La libertad de opinión no es un permiso que otorga el jerarca de turno; es un derecho sagrado.
Lo profundamente contrastante es ver cómo algunos por acá todavía, luego de tantos holocaustos causados, coquetean con los espejitos de colores del colectivismo.
Nos quieren vender el relato de que el Estado lo resuelve todo, de que la planificación centralizada va a traernos la panacea, cuando la realidad nos grita en la cara que el colectivismo es la antesala de la miseria material y moral.
El colectivismo arranca quitándote el fruto de tu trabajo y termina expropiándote la conciencia.

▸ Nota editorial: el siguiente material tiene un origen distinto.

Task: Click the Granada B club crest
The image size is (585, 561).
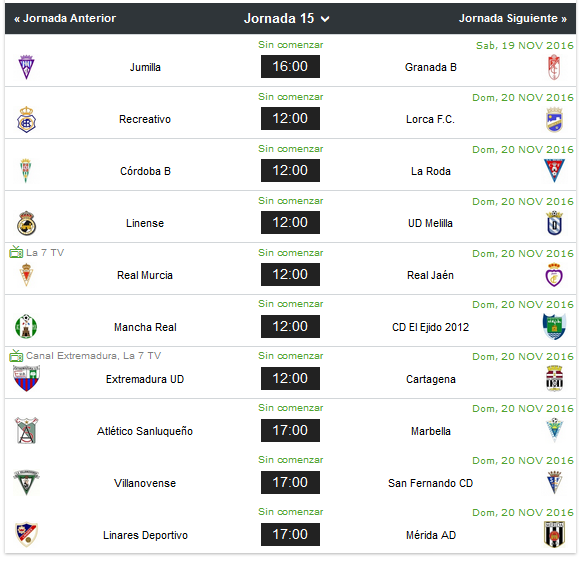Action: 554,67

Daron Acemoglu lo demuestra con números y con historia: las naciones prosperan cuando tienen instituciones inclusivas que garantizan los derechos de propiedad, la competencia y la libertad económica y política.
Jorge Batlle nos lo decía en cada esquina con esa pasión irrefrenable: el motor del Uruguay es el individuo libre, el que arriesga, el que produce, el que estudia con rigor y el que no le pide permiso al comisario ni al comité de base para triunfar.
Leydis Aguilera nos vino a recordar, desde el fondo del dolor y de la tiranía, que la libertad no se negocia ni se regala.
Su pasaje por nuestro Parlamento como diputada del Partido Nacional nos grita:
“Cuidemos lo nuestro. Defendamos nuestras instituciones con uña y dientes frente a los mercaderes de la servidumbre, porque la línea entre una democracia que tolera y respeta al ciudadano y una mazmorra totalitaria es mucho más delgada de lo que nos creemos”.
¡A ponerse las pilas, uruguayos!
¡Arriba los corazones y a defender la libertad!